Step 3 - Geographic Crawl

Select the region(s), city(s), and or specific zipcodes you want to target and put in a keyword to search for. You should only ever provide one keyword type per generation (e.g don't put: 'hotels, restaurants, and schools') as the crawlers will look for businesses that match all of them. Instead if you need coverage of all three, run three separate generations. We recommend starting with a small subset of the geography to confirm the keyword is returning the correct type of businesses.
Step 4

Once you click generate, you will see a dataset row show up as the crawler is working. It will automatically update once it is completed and usually takes a couple of minutes.
Step 5

Once generated, the dataset can be used the same as any other and you can run additional enrichment tasks as needed!
New Column Gen
For any dataset on PromptLoop, you can take advantage of the new column generation feature to quickly format, clean up, or edit the output of a task or change any column.
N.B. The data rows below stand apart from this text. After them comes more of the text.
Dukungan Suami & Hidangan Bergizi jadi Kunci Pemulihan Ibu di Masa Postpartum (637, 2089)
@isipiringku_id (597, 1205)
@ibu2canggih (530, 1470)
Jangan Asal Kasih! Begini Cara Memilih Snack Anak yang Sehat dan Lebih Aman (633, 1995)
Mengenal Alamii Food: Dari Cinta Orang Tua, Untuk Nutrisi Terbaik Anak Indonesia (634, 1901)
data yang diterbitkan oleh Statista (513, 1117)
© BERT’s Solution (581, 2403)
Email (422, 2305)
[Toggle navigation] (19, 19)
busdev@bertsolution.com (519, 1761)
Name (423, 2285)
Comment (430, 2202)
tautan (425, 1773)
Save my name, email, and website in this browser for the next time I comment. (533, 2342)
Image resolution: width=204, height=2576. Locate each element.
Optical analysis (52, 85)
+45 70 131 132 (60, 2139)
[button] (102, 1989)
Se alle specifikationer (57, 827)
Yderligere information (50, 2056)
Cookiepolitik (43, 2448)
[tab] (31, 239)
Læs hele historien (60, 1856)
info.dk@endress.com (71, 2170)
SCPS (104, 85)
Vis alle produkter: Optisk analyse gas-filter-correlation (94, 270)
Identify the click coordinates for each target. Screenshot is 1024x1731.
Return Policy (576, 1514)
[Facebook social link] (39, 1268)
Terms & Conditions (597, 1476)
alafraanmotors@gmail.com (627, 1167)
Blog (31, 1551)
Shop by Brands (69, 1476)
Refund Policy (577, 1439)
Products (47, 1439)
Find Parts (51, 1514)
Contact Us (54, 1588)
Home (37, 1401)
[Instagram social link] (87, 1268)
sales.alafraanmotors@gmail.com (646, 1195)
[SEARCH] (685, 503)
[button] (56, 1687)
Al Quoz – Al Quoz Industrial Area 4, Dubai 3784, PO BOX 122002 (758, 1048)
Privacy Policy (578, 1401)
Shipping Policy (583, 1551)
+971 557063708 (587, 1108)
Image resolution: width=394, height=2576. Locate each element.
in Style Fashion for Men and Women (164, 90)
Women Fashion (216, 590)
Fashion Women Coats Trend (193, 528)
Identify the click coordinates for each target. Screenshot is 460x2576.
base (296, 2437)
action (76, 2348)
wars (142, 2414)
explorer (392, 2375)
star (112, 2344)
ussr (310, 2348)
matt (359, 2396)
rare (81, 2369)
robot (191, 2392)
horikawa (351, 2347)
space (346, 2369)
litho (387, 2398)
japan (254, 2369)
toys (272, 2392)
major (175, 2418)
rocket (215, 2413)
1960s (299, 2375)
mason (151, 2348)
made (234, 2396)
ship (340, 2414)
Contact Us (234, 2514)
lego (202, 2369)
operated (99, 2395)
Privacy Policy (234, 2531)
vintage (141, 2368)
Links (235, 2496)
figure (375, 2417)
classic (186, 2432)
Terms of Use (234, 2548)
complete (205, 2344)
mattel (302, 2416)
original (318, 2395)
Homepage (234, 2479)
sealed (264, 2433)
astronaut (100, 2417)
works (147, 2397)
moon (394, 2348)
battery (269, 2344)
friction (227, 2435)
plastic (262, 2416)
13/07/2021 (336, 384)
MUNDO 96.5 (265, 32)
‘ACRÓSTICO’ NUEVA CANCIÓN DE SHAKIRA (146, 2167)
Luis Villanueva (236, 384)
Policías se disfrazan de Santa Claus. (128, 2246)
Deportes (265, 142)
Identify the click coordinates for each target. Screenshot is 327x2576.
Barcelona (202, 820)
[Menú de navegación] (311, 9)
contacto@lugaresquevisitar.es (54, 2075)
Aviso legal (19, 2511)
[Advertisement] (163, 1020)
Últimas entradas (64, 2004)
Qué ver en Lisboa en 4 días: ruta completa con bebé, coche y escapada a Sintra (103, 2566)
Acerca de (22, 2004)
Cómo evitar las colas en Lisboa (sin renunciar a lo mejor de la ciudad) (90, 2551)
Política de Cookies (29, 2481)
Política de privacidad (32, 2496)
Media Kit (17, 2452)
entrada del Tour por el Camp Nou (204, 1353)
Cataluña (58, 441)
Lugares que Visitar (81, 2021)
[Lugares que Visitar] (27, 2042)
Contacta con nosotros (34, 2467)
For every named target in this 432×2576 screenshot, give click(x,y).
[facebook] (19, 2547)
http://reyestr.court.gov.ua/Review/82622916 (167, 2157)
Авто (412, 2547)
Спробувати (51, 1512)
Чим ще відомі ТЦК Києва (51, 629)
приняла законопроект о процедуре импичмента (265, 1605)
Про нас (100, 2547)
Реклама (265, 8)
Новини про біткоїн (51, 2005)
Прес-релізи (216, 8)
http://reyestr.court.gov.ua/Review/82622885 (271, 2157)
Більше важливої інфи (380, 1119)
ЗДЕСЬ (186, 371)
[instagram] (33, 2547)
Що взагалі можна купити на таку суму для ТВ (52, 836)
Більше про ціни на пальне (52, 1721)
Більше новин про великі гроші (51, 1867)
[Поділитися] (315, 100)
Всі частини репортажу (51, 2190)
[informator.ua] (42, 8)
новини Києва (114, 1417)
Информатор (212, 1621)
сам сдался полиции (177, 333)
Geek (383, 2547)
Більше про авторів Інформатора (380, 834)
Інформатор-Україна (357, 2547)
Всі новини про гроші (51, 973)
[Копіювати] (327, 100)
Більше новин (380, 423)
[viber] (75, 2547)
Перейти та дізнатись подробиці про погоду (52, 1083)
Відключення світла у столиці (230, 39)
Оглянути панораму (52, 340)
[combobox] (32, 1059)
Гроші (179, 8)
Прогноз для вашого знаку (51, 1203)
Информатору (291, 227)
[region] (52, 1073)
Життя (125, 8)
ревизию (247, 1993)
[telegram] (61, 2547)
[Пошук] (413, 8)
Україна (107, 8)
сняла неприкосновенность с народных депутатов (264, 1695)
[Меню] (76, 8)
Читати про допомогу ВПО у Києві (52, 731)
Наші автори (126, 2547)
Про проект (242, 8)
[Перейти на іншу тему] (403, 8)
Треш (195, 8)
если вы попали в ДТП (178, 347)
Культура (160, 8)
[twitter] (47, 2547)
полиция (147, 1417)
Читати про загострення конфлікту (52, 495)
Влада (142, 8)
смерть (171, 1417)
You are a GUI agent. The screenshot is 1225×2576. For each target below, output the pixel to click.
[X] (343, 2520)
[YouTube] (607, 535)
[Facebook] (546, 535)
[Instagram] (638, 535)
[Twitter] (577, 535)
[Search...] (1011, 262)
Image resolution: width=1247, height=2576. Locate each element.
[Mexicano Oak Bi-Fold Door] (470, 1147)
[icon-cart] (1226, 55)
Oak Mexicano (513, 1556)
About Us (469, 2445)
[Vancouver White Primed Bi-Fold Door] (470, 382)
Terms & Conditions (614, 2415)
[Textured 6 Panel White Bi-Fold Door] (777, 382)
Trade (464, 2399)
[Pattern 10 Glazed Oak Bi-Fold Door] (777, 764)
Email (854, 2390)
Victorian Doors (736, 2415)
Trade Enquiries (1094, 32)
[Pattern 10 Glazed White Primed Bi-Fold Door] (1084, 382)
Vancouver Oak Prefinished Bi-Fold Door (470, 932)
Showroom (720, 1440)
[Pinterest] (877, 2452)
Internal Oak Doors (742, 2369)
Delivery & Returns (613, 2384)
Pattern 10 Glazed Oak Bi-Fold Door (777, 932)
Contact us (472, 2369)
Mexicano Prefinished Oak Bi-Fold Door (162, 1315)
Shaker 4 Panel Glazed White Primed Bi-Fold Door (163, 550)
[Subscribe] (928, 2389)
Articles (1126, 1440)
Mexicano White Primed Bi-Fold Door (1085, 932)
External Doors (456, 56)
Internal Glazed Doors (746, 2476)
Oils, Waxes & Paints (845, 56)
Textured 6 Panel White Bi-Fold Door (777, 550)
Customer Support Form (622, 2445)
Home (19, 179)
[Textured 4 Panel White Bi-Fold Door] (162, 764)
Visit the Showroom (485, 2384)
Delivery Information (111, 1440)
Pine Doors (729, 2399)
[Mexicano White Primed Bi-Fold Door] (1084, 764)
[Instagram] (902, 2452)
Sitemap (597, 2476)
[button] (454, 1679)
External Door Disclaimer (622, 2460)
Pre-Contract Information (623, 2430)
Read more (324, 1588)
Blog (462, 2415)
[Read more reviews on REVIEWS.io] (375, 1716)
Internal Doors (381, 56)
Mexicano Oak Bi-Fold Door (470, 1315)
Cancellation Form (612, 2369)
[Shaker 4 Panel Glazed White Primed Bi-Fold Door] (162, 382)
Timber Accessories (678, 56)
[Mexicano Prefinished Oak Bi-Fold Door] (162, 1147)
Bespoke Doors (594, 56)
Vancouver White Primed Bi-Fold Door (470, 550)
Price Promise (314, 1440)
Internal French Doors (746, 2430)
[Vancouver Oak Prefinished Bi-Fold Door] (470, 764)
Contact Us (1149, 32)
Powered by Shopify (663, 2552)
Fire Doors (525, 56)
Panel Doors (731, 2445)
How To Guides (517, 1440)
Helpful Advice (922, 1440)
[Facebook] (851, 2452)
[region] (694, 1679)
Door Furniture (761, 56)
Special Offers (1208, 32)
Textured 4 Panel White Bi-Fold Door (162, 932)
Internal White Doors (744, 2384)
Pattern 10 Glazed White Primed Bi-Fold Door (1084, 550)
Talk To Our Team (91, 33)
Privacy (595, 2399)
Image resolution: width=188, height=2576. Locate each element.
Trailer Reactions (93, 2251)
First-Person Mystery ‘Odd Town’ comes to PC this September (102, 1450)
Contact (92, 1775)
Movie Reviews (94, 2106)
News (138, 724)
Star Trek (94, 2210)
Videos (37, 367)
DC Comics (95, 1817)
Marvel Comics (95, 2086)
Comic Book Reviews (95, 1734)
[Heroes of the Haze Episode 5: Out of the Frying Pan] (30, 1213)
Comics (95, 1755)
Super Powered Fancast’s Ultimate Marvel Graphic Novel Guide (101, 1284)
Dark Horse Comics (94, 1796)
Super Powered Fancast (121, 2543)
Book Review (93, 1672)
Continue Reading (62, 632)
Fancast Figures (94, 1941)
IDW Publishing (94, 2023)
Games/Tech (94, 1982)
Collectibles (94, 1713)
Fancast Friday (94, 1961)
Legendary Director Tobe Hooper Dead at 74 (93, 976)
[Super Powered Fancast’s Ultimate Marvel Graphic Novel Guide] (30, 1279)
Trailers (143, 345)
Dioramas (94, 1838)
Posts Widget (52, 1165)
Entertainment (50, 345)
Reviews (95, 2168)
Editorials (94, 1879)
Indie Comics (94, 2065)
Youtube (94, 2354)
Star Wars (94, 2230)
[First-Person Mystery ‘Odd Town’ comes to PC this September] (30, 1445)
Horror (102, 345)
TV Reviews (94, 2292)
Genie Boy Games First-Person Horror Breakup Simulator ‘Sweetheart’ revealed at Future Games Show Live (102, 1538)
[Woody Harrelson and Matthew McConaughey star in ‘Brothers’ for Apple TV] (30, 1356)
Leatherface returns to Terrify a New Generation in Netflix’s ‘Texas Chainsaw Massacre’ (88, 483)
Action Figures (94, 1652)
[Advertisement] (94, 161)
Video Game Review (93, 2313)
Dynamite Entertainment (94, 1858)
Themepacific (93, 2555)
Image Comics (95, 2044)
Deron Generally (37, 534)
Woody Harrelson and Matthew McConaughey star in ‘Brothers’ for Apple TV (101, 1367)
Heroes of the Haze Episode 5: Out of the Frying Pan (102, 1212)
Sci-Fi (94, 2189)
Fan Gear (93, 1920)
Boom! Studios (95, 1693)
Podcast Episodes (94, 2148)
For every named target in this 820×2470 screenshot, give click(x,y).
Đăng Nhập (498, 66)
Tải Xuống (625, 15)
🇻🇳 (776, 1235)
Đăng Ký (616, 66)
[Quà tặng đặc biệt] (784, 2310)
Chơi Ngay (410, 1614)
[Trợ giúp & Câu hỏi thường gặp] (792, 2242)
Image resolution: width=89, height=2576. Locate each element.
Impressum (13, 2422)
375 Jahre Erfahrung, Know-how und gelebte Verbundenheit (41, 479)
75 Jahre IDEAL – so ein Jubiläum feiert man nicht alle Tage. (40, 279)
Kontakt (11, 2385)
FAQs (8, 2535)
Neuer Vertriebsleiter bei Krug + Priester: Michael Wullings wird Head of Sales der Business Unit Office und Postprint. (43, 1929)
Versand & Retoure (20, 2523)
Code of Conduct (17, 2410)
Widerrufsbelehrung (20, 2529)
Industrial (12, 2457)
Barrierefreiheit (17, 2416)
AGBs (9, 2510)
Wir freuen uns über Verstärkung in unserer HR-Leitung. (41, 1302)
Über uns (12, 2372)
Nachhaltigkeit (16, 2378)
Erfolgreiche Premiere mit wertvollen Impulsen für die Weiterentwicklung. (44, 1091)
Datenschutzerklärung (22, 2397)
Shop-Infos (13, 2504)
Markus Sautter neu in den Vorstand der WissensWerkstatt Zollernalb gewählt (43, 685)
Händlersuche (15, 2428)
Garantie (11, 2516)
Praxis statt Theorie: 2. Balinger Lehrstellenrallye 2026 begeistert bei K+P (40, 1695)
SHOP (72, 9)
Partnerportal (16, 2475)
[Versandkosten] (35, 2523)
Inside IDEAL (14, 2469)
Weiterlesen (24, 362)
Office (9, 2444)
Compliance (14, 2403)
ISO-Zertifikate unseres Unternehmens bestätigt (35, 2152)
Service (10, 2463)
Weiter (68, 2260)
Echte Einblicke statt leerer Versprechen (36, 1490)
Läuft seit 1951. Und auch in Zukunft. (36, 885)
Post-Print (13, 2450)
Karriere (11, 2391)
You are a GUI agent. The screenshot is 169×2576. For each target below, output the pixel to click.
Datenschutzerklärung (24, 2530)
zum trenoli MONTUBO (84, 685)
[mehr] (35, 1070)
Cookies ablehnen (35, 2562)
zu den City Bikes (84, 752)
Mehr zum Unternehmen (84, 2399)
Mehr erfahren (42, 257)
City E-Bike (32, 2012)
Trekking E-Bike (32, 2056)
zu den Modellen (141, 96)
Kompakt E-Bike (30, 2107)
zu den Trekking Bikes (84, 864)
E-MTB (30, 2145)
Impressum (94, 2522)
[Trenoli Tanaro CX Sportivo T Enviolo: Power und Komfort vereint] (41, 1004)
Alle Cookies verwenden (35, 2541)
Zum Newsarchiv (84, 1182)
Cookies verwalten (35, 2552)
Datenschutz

New Column Gen is available for free on all datasets with all team and enterprise plans. You can use this for quick and reliable reformatting right in the PromptLoop platform
Just like an Excel function, you can select the existing columns that you want to use as input and context and provide instructions for what you want to accomplish.

When you are creating your prompt you can run a quick preview on random rows. This allows you to dial in the final results and iterate quickly.

This then runs on all rows in your dataset automatically when you click Generate. It runs much faster than a normal task, but allow about 10 minutes per 20k rows of data. The completed file with the new generated column will be automatically added as a new version when it completes.